銀座のバーの片隅で、乗っ取り屋、黒田産業の社長、黒田(田崎潤)が、かん高い声音を持つホステス嬢、京子(中島そのみ)に、太平洋酒の株が誰かによって買い占められている…という話をしています。

そのバーで一人酒を飲んでいた派手な色の背広を着た正体不明の男、後から入って来た大平洋酒の谷田総務部長(谷啓)と大塚(犬塚弘)に気安く話し掛け、両名を煙に巻いたまま、その場を後にするのでした。

実はその男、もっか失業中の平均(たいら・ひとし)。
彼は、太平洋酒の社長、氏家の自宅に深夜押し掛けると、息子の孝作(峰健二=ジャニーズ系の坊ちゃんに見えますが、実は現在の峰岸徹。当時は赤木圭一郎のそっくりさんとして売り出していたらしい。確かに似ている!…という事は、もしもトニ−が今も生きていたとしたら、峰岸徹みたいになっていたという事か?)が、仲間と楽しんでいたギターを取り上げ、いきなり歌い出します!
妻(久慈あさみ)に追い返された平でしたが、その妻の言葉から、翌日、政治家、松山一郎の葬儀に、氏家社長が出席する事を知るのでした。

下宿の大家(人見明)から背広を借りた平、まんまと葬儀関係者になりすまし、氏家(ハナ肇)に近付くと、自分は亡くなった松山からあなた宛の遺言を預かっているとホラを吹きます。

その足で、太平洋酒の社長室にまで乗り込んだ平、言葉巧みに氏家社長の相談役として、社員になってしまったので、社内で再会した谷田や大塚らはびっくり仰天!うさん臭い相手だと、平を警戒するようになります。

しかし、社長秘書の佐野愛子(重山規子)は、不思議なバイタリティを持つ平に興味を抱くのでした。

大塚らは、組合を結成しようと運動を始めますが、それを平に知られてしまいます。
てっきり、社長に告げ口されると思い込んでいた大塚ら社員一同、しかし、平は密告等をしなかった事実を愛子から聞かされ、彼を見直す事に…。

乗っ取りの噂を知った氏家社長、平の発案で大株主の富山社長(松村達雄)を、氏家の愛人であった芸者まん丸(団令子)も利用し手厚く接待し、株を手放さない約束をさせるのですが、その裏で、富山は黒田と密約しており、とうとう、太平洋酒は、山海食品、大島社長の息のかかった黒田に乗っ取られてしまいます。

新社長、黒田の元で出世した平は、ホップの買い付け先、北海物産の石狩社長(由利徹)の接待に奔走します。
最初は、そんな平の事をバカにしていた同僚たちも、この仕事が失敗すると、自分達も首になる運命である事を知り、全員平をバックアップする協力体制に…。

その陰で、平は氏家の社長復帰を画策したり、孝作と大島社長の一人娘、洋子(藤山陽子)の仲を取り持とうと駆けずり回るのでした。

結果、氏家は社長に復帰、孝作、陽子の仲も認められるのですが、うさん臭い男として、平は首になってしまいます。

1年後、孝作、陽子の結婚式に現れたのは、今や、北海物産の社長になっていた平の姿でした!

 

▼▼▼▼▼個人的なコメントはここから下です。

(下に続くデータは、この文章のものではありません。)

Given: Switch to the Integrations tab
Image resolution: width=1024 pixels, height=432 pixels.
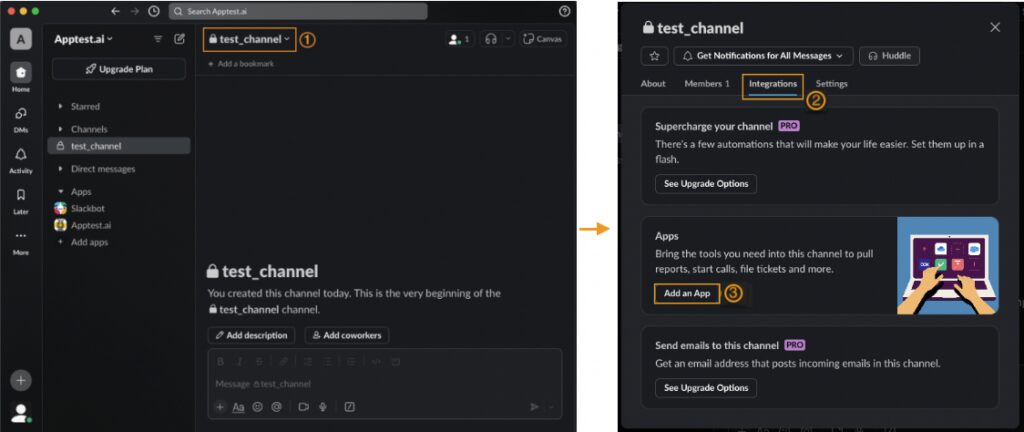Looking at the screenshot, I should click(772, 84).
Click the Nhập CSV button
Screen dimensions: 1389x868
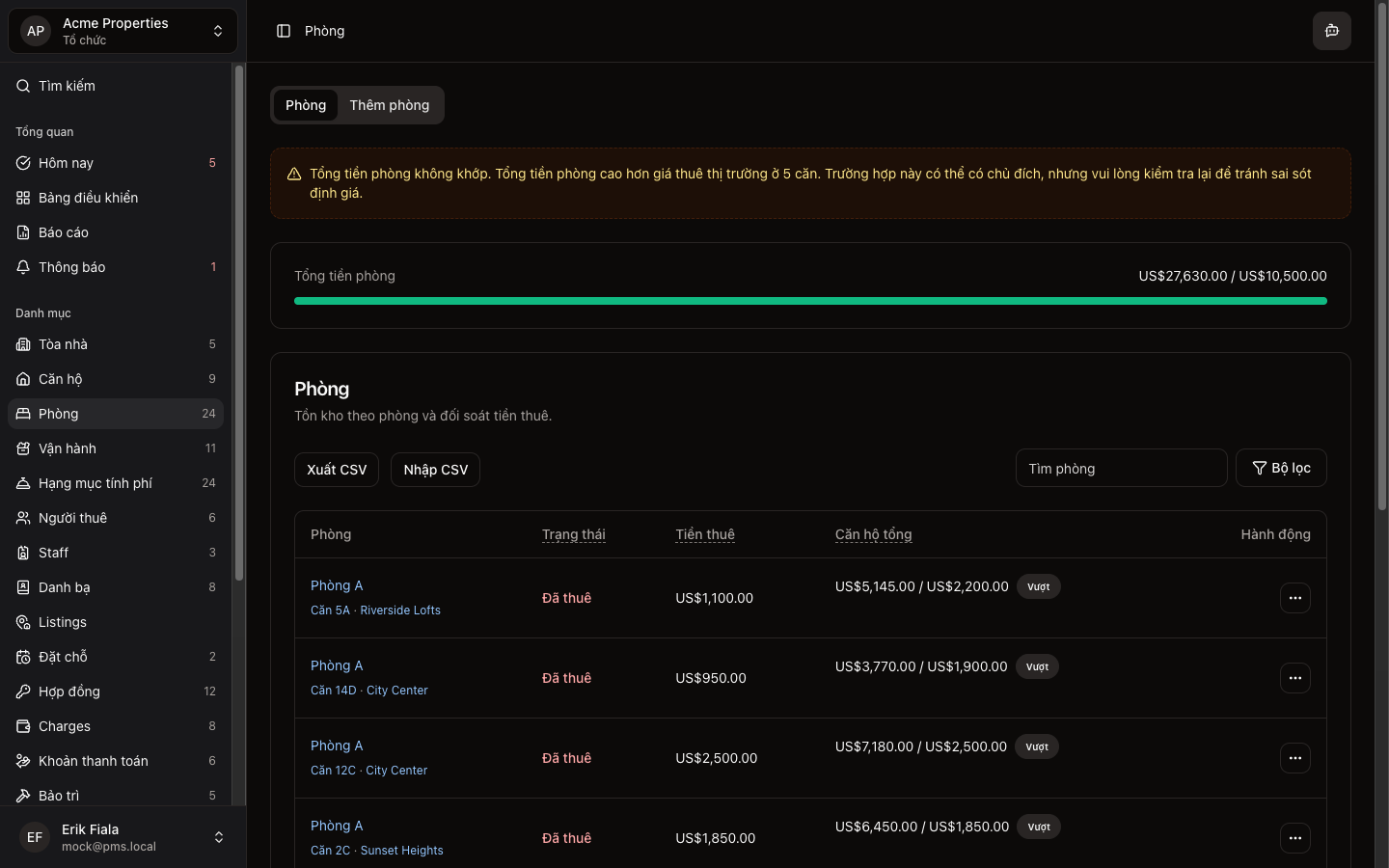point(435,470)
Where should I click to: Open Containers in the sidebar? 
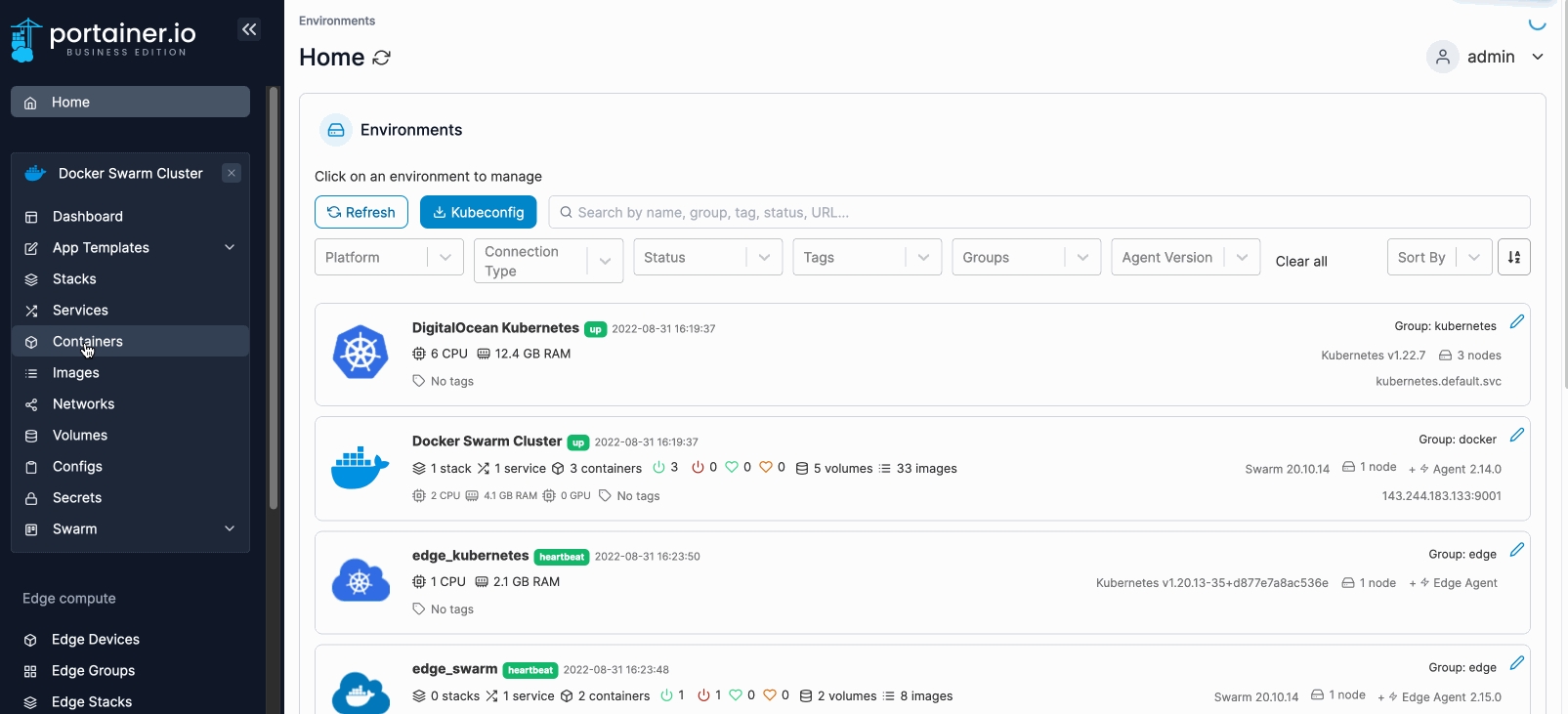click(88, 342)
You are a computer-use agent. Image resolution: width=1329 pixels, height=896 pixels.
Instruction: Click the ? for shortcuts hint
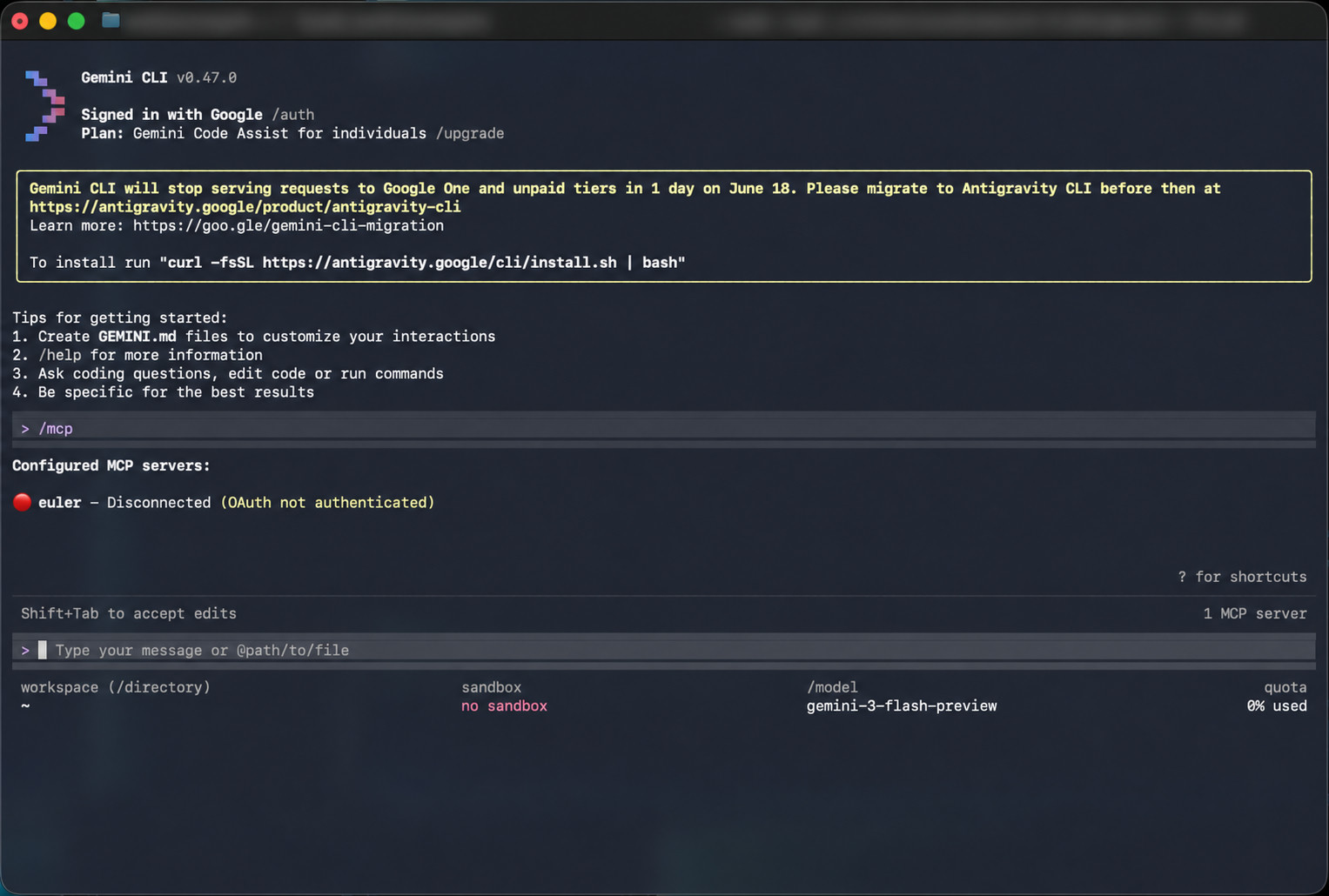1242,577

▼▼▼▼▼

一見、荒唐無稽なサラリーマンファンタジーとも思えますが、シリーズ1作目の本作の主人公は「無責任」どころか、意外に面倒見のいい、才能溢れるやり手であった事が分かります。
これだけの、人心掌握術、先見力と実行力、そして度胸があれば、現実の世界でも、それなりに出世するのではないかと思われる程です。
例えば、若い頃の仲代達矢が、真面目な顔をして、この主役を演じたとしたら、それはそれで、野心ドラマとして立派に通用しそうなキャラクターなんです。

基本的には、東宝の人気シリーズ「お姐ちゃんシリーズ」(団令子、重山規子、中島そのみ)の延長線上にある設定ですね。

彼女らが、一人の好青年(例えば、宝田明や仲代達矢…といった当時の若手二枚目)相手に、恋の三角関係を演ずる…といった、ラブコメパターンのお相手が、本作ではたまたま、当時、人気沸騰状態だった若き植木等だった…と見る事もできます。
事実、本作の平等も、何故か三人娘にモテモテ…。

しかし皮肉な事に、その植木の魅力は単なる恋のお相手どころではなかったのですね〜。(笑)
ここでは、三人娘の方が、単なる「添え物」状態。

かくして、植木を主役にした「無責任シリーズ」が始まり、「お姐ちゃんシリーズ」は終結する事に相成ります。

そのくらい、本作の植木等のバイタリティは凄まじく、「スーダラ節」「ドント節」「五万節」「ハイそれまでヨ」「無責任一代男」などなど、挿入されるクレージーのヒット曲の数々と共に、まさしく、今でも、観ていて、そのパワーに圧倒される事請け合い。

ある種、高度成長時代のサラリーマンたちに対する「洗脳映画」ではなかったのか?…と、勘ぐりたくなる程、そのおもしろさは桁はずれていますよ。